Retired general tapped to be US ambassador to Saudi Arabia
AFP
WASHINGTON - President Barack Obama has nominated a retired air force general to be the next US ambassador to Saudi Arabia, a key US ally in the Middle East, the White House said Thursday.
Retired brigadier general James B. Smith's nomination to the sensitive diplomatic post in Riyadh came a day after Obama visited Saudi Arabia at the start of a Middle East tour and a major effort to reach out to the Muslim world.

Although he has had a distinguished military career that included combat sorties as an F-15 pilot during the 1991 Gulf War, Smith's resume shows little other direct experience with the Middle East.

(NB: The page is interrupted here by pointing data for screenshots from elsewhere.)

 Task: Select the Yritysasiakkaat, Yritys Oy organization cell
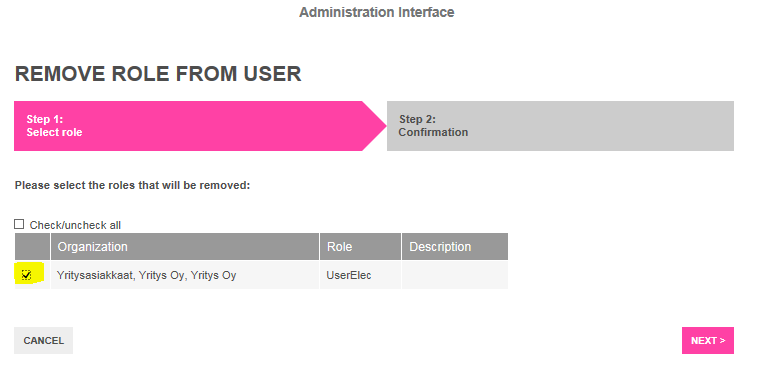pos(185,275)
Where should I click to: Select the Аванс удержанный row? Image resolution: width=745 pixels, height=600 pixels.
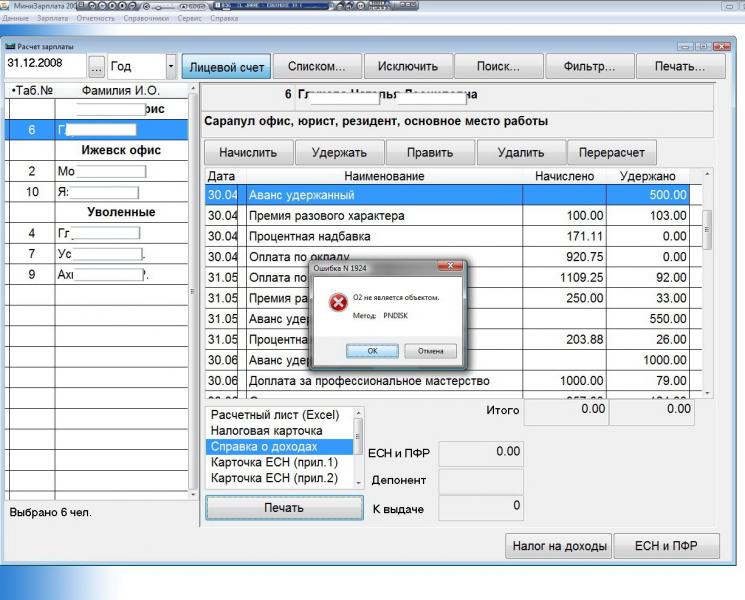pyautogui.click(x=384, y=195)
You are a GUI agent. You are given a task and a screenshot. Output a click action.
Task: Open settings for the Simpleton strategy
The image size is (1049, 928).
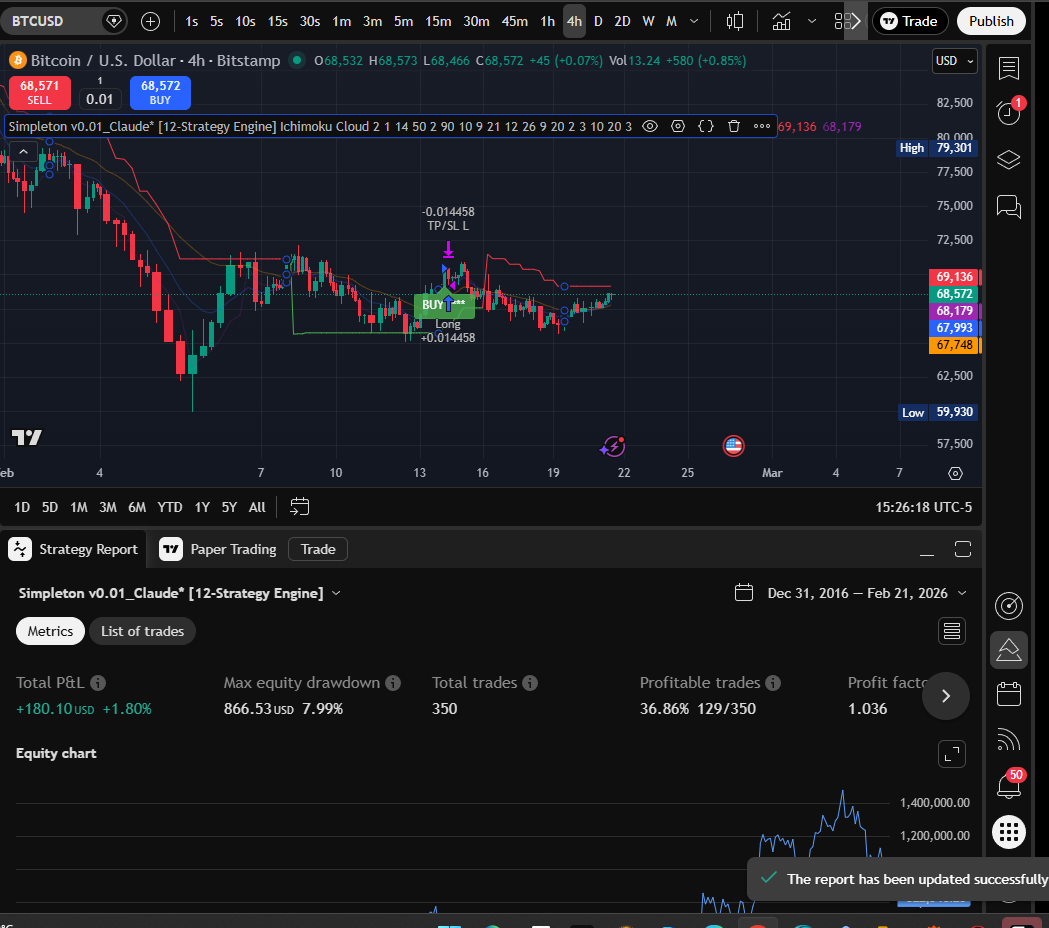(x=678, y=126)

In other notable nominations, Obama tapped David Jacobson, a lawyer who currently is the White House special assistant for presidential personnel, to be his ambassador to Canada.
Carlos Pascual, a former career foreign service officer and foreign policy expert at the Brookings Institution, was nominated to be ambassador to Mexico, the White House said.
Donald Gipps, Obama's director of presidential personnel and a former chief domestic policy adviser to then vice president Al Gore, was nominated to be the US Ambassador to South Africa.
Kenneth Merten was nominated to be US ambassador to Haiti, where he has served several times in the course of a 22-year career as a foreign service officer.